Overseen by a control centre in police headquarters, it allows officers to monitor traffic flows at key junctions via a network of cameras and sensors and adjust signals when necessary to help prevent snarl-ups. Pushing a button in the control centre can make a traffic light at a distant junction turn from red to green, or vice versa. It is a relatively simple system and has proved quite effective in easing the pain of Mumbai’s traffic jams, but it certainly hasn’t eradicated them.
Govt. reduces the fares of BEST buses to encourage public transport. One of the biggest metro works is being carried out in Mumbai to reduce traffic on the road. However, while the construction is still in progress, Mumbai is witnessing the worst traffic and congestion of the decade. They widen roads in Mumbai by removing unauthorised encroachments from the streets. However, looking at the megacity, this has not worked as well. The number of vehicles owned and run on the road has also increased. In this scenario, the use of public transport is a better solution than booking cabs to reach from one place to another instead of using a vehicle. This will reduce parking issues as well.
The biggest challenge to Mumbai traffic is auto-rickshaws. On one permit, several autos are running on the road. Auto drivers take shortcuts; overtake other vehicles from the wrong side. Most of the time, auto drivers and bikers create miserable traffic jams. Similarly, there are bottlenecks on the eastern freeway. When you get down from the freeway and go towards the south side you can see how poorly the exit has developed. Though the bottleneck hasn’t revealed itself at the eastern freeway, it would show itself as the no. The number of vehicles using freeways increases. Major roads have bottlenecks and by solving this issue, controlling traffic becomes easy. Containers’ movement from the port area (Navi Mumbai) to Mumbai is another maniac.

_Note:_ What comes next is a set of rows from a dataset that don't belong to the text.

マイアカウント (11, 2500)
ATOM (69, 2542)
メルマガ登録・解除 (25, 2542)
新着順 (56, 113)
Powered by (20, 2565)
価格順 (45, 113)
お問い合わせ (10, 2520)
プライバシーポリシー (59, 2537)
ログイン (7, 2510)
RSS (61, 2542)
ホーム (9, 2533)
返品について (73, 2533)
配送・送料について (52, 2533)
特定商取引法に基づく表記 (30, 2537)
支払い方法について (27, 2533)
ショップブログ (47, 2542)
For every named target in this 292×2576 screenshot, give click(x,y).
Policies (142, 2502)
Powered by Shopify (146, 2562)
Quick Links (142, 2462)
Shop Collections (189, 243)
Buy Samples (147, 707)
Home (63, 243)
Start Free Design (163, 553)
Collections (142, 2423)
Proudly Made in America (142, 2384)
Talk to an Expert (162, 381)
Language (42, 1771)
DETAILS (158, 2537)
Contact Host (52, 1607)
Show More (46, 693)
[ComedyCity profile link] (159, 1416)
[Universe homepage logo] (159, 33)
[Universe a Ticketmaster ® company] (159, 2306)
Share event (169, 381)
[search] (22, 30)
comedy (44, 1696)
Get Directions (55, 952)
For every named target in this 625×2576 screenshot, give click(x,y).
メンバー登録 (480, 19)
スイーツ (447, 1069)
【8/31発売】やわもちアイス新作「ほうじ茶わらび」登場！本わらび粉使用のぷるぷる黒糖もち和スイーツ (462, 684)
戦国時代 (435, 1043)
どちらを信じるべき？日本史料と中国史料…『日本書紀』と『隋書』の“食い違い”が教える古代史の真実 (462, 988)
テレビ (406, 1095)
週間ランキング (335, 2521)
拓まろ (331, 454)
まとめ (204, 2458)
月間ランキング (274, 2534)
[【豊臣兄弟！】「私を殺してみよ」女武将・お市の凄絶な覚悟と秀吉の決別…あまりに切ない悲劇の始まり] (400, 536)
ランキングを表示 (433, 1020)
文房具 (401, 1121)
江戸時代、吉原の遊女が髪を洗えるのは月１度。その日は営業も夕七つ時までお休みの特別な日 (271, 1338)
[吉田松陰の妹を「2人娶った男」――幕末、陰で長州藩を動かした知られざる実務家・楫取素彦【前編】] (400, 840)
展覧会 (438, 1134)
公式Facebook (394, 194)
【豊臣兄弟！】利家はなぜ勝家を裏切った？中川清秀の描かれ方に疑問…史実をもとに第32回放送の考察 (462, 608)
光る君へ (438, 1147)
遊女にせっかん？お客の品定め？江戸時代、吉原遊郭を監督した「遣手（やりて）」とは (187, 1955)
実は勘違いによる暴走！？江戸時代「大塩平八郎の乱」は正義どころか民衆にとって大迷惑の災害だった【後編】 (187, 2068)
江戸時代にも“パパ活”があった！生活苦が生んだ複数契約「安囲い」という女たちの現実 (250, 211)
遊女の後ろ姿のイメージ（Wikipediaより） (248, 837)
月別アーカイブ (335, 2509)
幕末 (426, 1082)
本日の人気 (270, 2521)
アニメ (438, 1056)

Mumbai is called the “city of dreams”, people from all over the country, or these days even from all around the world, come here to not just live their dreams but to make more of what the city can offer to them. It is a land of opportunities. But Mumbai can be extremely expensive to rent/ own or have any living there. Navi Mumbai is a suburb of Mumbai and the standard of living varies per town. Depending on the location and structure of the housing – cost of living can vary. Certain places can be equally expensive as Mumbai and some places can be very nominal. A rich business executive or technological leader can have a luxurious life with all the renovated bathrooms and tile work in their kitchen, at the same time a hardworking cab driver can find a decent space to live in Navi Mumbai. And hence with the influx of population, more people with more cars or taking public transport to work in Mumbai/ Navi Mumbai. More and more people are on roads to get to work, to get home, to get to a salon, to get to a mall or just running to get a coffee. More stores, more housing, more restaurants, and more cars – yes… just more people have culminated into bringing about more traffic. And the infrastructure developed does not support this population – it just isn’t enough to accommodate all the people, their cars and their busy, on-the-go schedules.